Find all lines in the records that include the word "Premium", and copy them out.

BEGIN Data section

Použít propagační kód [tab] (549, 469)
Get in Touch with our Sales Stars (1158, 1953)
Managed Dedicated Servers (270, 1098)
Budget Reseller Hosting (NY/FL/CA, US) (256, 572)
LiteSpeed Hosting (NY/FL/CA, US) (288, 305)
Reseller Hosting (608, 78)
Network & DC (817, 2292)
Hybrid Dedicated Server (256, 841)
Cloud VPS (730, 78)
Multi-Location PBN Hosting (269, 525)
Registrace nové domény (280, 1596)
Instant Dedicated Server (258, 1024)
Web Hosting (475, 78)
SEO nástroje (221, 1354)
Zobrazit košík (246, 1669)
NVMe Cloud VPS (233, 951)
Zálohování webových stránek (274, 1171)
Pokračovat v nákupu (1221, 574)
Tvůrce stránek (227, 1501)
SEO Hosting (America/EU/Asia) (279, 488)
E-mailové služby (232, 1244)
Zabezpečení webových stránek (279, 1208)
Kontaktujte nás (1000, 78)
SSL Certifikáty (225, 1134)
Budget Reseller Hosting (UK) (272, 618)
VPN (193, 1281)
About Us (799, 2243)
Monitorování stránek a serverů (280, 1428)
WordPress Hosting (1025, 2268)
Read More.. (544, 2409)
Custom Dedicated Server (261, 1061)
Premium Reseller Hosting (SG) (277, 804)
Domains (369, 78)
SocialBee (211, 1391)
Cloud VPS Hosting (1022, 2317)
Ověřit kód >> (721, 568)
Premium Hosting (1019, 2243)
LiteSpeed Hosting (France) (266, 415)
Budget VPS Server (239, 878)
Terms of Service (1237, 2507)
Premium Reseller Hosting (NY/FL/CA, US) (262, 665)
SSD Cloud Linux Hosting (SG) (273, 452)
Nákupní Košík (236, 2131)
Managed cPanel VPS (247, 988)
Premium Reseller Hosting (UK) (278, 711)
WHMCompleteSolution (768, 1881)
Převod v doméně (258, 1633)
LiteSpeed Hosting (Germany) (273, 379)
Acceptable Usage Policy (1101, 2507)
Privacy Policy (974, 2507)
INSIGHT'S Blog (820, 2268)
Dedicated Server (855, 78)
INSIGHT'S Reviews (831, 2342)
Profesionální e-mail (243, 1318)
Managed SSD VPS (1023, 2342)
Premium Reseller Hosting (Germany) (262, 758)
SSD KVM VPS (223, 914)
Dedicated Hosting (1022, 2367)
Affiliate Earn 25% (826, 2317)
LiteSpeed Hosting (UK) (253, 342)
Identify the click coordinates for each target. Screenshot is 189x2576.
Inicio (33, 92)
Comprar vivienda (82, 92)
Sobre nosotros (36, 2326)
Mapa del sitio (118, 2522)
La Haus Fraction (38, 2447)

END Data section

** Solved exercise **
Premium Reseller Hosting (SG) (277, 804)
Premium Hosting (1019, 2243)
Premium Reseller Hosting (NY/FL/CA, US) (262, 665)
Premium Reseller Hosting (UK) (278, 711)
Premium Reseller Hosting (Germany) (262, 758)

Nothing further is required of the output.